Who or what first inspired you to become a choreographer?
I think the impulse to choreograph was always there. I’ve always had a need for creative composition. I began as a musician, performing and composing from a young age, but being a visual thinker, I was imagining worlds that bring together imagery, movement and music. I loved dance, and made a conscious decision to follow it professionally, and as a performer I felt a strong need to make my own work. A pivotal influence was Natasha Hassiotis, my legendary teacher at the Greek National School of Dance. She pushed me creatively and challenged me intellectually, and she was the one who first told me to believe in myself as a choreographer and follow this road. Natasha was not an easy person to convince about your talent so coming from her it was a big manifestation. It was her who encouraged me to pursue choreography studies abroad. The scene was also very active in Greece at the time I was training, and I was exposed to the work of great artists, which inspired me and gave me the confidence to follow the dream.
Do you remember attending dance or theatre shows with your parents when you were a child? If so, what sort of impact did those shows have on you?
I remember going to the theatre as a child, though not so much dance. Growing up in a small town in northern Greece, there weren’t many opportunities to see it live. But I loved dance from a very early age. I remember watching ballet performances on TV and literally hanging from the screen. There was always something about dance that resonated with me, it spoke straight to my heart. Those early encounters, even from a distance, expanded my imagination and my sense of what might be possible.
Did you dance at school or in local productions as a child?
Not much again, growing up in Grevena, there was no dance school, so I always wanted it but there wasn’t much available. What was available was rhythmic gymnastics, so my parents took me there as the closest thing they could find, and I performed as a gymnast when I was a child. My first proper ballet class was when I was 18 at university, the beginning was very difficult, but there was no turning back.

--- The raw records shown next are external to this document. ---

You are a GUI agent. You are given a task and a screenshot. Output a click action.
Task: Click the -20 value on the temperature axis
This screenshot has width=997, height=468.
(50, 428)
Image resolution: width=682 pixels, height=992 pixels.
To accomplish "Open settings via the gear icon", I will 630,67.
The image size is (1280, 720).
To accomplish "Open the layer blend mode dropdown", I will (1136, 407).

Where did you train and where have you worked as a choreographer since you graduated?
After intensive training in Thessaloniki, Greece, during my university years, I moved to Athens to continue my studies at the Greek National School of Dance and the Rallou Manou Professional Dance School. Following graduation, I performed with dance companies in Greece and then moved to London in 2011 to pursue an MFA in Choreography at the University of Roehampton. Since then, my work has reached several notable milestones, including opening the Dance Umbrella International Festival in 2022, and presenting works at Sadler’s Wells, the Royal Ballet and Opera, the Venice Biennale of Architecture, Onassis Stegi, the Greek National Opera, the Athens & Epidaurus Festival, The Place, ZfinMalta National Dance Company, and Southbank Centre.
Could you tell us a bit more about your ‘design-led’ approach to dancing and choreography?
My approach is design-led in the sense that choreography doesn’t sit on top of space; it grows out of it, as an expanded practice that goes beyond the choreographic. I think of dance as a form of design, where movement, objects, light and costume are choreographed together, guided by an attention to affordances, what a situation, space or context can offer, and held together by a musical arc. Space becomes an active partner, shaping how bodies move and how meaning emerges. I’m interested in what can be choreographed within an environment, and how structure, form and atmosphere can open up human, emotional experiences for an audience.